▶ **What is required**: Return every line in the entries below where the word "Task" shows up.

▶ **Material provided**:
——————————

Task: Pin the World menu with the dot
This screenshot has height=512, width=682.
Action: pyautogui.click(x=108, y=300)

——————————

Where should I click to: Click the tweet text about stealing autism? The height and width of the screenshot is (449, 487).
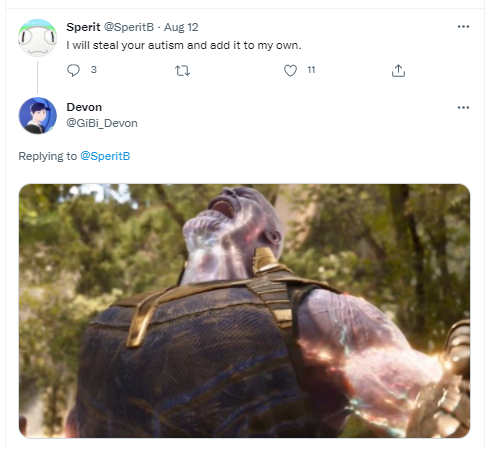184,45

——————————

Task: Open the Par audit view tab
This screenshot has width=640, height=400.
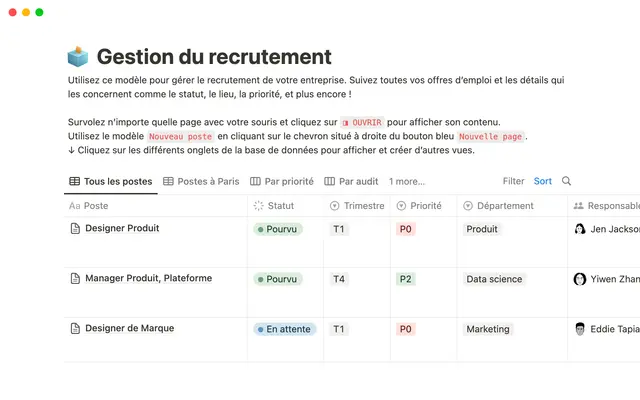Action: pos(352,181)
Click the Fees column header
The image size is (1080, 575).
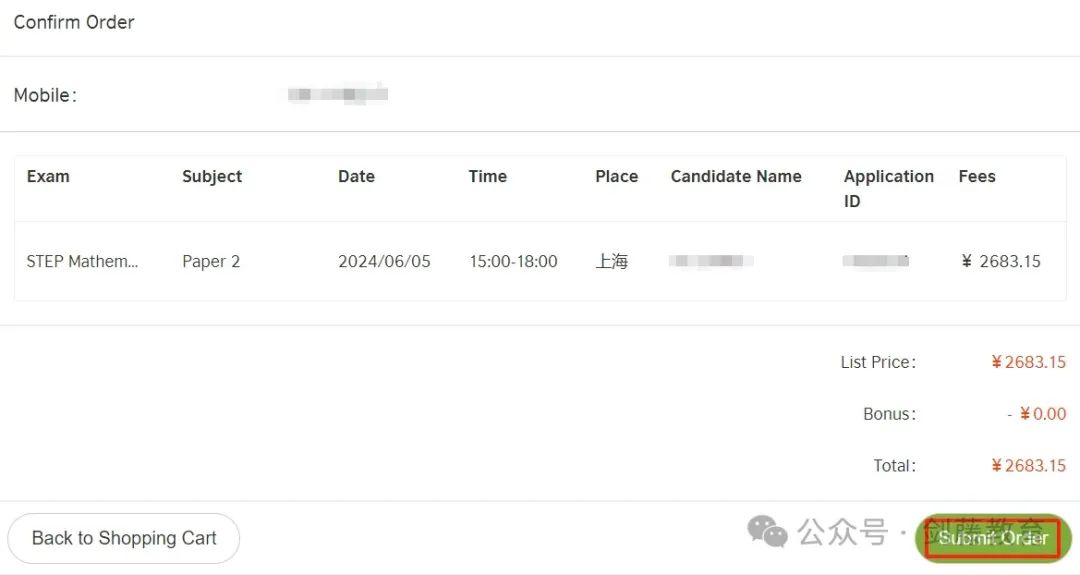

——————————

▶ **Output for this exercise**:
Task: Pin the World menu with the dot
Task: Open the Par audit view tab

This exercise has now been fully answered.